**PASSAGE**
----
To Miss Catherine H. Myers

FISHKILL LANDING, N.Y., October 4, 1841.
  . . . Know you that here in the beautiful village of Fishkill Landing on the Hudson, with a most beautiful environment of things, places, and persons, I have been sojourning since the last of August. A small society is established here, to whom I have been preaching. But the pleasantest part of it is that I am the inmate of a delightful family; that is, not to be enthusiastic, a right good, excellent, kind, intelligent family—by name De Windt. It is one of the oldest, best, and, I believe, wealthiest families in this vicinity, consisting of Mr. De Windt, his wife and some eleven children. Their farm and house is directly on the banks of the Hudson, embosomed in trees, a most lovely, lovely spot, called Cedar Grove. Mrs. De Windt is a relative of my father’s. She is the granddaughter of John Adams, and daughter of Colonel Smith, who was a somewhat distinguished officer in the Revolution. Her mother was Abby Adams, the only daughter of the old President. Mrs. De Windt has published a volume of her mother’s letters and correspondence which you may have seen. Now, you ask, what have I been doing—which may be easily answered. Little enough of anything, for I am the laziest of men. Yet I have been doing something, not writing much, but painting, sketching, singing, rambling in search of scenery,—which is abundant and of the first order here, for we have river, mountains, streams, and woods around us,—cultivating some pleasant acquaintance, and altogether enjoying myself in my old dreaming fashion.

  My health is considerably better—indeed I am a well and sound man to what I was when with you. So do not be anxious about me on that score. I have preached regularly, made visits, taken walks, and enjoyed life and nature.

  And I may allow myself to hint another thing, of later date. I cannot exactly decide with myself whether I am actually in love, but there is a fair spirit here who has breathed new life around me of late. More of her I shall not say just now than this, and just amuse myself with hinting afar off the remote possibility of some crisis occurring in your friend’s life. Yet it may all turn out a dream.

  . . . The other day came William H. Channing for an hour or two on his way up the river to see his wife. Day before yesterday came Charles F. Hoffman and spent yesterday with us, a writer and poet of a good deal of merit. I found him a highly agreeable man, of fine mind and fine powers of conversation. Over the river there is a son-in-law of Mr. De Windt’s—at Newburgh, opposite Fishkill—a man of fine intellect and caste, whose house and gardens are perfect gems. His name is Downing. He is the author of a work on landscape gardening. Then there are beautiful houses and good collections of pictures to be seen, and people who seem to appreciate them. . . .

To John S. Dwight

FISHKILL LANDING, October 16, 1841.
----
**PROVIDED INFORMATION**
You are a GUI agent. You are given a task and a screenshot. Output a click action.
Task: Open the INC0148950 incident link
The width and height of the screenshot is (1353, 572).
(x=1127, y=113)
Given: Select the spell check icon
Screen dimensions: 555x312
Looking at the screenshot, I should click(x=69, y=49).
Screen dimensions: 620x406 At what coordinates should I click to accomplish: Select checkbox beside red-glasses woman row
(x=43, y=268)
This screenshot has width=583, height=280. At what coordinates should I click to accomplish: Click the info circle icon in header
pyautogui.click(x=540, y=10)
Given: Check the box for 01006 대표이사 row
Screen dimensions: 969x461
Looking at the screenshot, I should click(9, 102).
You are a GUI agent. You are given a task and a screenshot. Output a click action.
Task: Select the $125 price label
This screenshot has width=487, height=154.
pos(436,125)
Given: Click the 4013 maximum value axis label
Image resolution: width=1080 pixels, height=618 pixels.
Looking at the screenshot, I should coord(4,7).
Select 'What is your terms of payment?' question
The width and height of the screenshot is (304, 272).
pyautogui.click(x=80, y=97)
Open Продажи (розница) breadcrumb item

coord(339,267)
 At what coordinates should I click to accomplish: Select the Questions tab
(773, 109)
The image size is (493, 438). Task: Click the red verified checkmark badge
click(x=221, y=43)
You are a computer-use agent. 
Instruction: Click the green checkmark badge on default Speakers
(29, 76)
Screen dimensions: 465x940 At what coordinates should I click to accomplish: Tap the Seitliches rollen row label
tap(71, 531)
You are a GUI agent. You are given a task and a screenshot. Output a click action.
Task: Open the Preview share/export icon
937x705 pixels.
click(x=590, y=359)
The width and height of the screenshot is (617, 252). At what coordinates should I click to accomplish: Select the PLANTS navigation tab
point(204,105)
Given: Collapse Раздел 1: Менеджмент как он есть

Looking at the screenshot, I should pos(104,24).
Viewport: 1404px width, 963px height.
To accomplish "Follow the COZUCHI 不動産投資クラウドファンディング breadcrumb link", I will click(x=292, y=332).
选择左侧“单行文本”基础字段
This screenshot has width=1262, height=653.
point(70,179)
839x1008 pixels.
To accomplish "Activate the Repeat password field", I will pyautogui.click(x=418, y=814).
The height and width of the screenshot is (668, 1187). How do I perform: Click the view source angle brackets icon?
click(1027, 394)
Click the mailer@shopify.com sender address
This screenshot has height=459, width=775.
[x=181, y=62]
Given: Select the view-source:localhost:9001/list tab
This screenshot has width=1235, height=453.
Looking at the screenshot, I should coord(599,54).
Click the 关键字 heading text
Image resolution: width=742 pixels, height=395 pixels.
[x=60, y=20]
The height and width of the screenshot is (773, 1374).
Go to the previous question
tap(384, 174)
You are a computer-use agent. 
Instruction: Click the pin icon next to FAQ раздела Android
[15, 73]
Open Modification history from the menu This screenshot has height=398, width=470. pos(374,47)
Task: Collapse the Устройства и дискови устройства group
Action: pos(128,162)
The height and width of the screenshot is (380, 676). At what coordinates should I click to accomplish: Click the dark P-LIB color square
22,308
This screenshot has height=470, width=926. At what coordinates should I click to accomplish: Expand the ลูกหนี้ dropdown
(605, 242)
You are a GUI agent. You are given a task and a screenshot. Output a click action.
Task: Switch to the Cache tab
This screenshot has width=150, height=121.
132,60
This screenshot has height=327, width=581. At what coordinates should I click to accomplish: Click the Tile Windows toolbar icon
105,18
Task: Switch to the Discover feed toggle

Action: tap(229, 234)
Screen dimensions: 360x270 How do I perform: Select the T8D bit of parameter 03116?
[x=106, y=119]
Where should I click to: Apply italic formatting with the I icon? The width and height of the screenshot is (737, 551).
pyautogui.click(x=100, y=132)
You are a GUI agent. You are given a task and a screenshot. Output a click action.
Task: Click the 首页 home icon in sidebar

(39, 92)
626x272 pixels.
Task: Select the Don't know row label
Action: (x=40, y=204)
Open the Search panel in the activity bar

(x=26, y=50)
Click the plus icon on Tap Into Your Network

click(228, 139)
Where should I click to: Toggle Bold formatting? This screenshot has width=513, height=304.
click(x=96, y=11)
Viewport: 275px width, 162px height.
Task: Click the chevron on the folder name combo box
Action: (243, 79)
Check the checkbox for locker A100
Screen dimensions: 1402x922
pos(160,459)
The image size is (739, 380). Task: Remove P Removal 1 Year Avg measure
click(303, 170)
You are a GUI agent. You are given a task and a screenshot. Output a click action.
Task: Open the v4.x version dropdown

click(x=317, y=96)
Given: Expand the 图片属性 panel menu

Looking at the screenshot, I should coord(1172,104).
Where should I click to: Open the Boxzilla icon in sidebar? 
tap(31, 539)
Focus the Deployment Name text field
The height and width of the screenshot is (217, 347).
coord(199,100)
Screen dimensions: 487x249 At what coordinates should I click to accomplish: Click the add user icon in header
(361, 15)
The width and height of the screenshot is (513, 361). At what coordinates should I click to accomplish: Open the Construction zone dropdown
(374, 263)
----
**DIRECTIVES**
1. Answer these about the letter:
(a) What is the De Windt farm and house called?
(b) Who stopped for an hour or two on his way up the river to see his wife?
(c) In what town does Mr. De Windt's son-in-law Downing live?
2. Please return the part of the letter from "And I may allow" up to and including "out a dream.", copied exactly.

**ANSWERS TO THE EXERCISES**
1.
(a) Cedar Grove
(b) William H. Channing
(c) Newburgh, opposite Fishkill

2.
And I may allow myself to hint another thing, of later date. I cannot exactly decide with myself whether I am actually in love, but there is a fair spirit here who has breathed new life around me of late. More of her I shall not say just now than this, and just amuse myself with hinting afar off the remote possibility of some crisis occurring in your friend’s life. Yet it may all turn out a dream.